▶ TASK ITEM
Taking the line that contains "レポート (35, 40)" as the first, copy each line exactly up to and including the last line below.

(Stored items)

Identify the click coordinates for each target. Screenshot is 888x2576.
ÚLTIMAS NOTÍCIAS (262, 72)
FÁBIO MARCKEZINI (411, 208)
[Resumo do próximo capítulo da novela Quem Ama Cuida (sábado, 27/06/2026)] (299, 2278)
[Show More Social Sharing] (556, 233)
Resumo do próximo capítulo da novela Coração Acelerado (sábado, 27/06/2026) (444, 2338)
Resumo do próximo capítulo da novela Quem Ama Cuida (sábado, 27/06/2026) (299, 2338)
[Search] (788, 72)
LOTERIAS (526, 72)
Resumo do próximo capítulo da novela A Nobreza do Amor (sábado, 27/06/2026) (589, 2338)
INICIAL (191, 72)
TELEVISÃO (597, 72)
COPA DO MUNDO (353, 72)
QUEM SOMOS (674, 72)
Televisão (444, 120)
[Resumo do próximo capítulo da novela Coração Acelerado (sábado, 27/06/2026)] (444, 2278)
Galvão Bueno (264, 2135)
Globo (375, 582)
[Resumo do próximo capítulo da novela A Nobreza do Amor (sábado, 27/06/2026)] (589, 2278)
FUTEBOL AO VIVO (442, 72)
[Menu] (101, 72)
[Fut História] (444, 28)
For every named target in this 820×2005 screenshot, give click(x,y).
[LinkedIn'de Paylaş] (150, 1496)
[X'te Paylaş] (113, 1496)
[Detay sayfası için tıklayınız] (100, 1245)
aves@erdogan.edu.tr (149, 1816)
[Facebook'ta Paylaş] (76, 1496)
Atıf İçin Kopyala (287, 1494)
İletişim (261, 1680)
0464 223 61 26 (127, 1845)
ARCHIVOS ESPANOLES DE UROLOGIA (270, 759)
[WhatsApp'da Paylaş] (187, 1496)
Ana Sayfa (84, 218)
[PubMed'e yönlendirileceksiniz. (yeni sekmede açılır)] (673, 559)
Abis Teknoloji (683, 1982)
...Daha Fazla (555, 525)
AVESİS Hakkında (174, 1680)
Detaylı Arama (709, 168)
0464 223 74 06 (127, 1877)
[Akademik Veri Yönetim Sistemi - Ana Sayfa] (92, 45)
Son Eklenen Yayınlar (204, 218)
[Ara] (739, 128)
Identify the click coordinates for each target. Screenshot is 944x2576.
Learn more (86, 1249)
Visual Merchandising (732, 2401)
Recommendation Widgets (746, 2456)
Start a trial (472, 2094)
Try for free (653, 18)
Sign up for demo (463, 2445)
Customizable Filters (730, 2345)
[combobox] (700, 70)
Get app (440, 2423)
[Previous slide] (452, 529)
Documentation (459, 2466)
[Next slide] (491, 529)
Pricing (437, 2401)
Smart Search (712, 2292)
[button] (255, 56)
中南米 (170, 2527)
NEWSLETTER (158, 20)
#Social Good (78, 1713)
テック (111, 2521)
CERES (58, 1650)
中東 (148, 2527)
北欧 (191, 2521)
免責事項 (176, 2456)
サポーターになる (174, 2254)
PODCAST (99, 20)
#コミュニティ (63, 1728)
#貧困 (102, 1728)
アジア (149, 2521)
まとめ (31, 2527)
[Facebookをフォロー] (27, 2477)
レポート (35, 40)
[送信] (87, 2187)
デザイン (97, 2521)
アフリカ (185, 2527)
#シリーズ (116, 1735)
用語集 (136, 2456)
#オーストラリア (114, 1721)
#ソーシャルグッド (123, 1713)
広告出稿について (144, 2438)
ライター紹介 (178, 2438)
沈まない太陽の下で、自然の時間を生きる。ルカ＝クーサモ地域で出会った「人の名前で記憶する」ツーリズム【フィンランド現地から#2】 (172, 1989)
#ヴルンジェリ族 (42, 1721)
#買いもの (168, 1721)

▶ ANSWER TO THE EXERCISE
レポート (35, 40)
[送信] (87, 2187)
デザイン (97, 2521)
アフリカ (185, 2527)
#シリーズ (116, 1735)
用語集 (136, 2456)
#オーストラリア (114, 1721)
#ソーシャルグッド (123, 1713)
広告出稿について (144, 2438)
ライター紹介 (178, 2438)
沈まない太陽の下で、自然の時間を生きる。ルカ＝クーサモ地域で出会った「人の名前で記憶する」ツーリズム【フィンランド現地から#2】 (172, 1989)
#ヴルンジェリ族 (42, 1721)
#買いもの (168, 1721)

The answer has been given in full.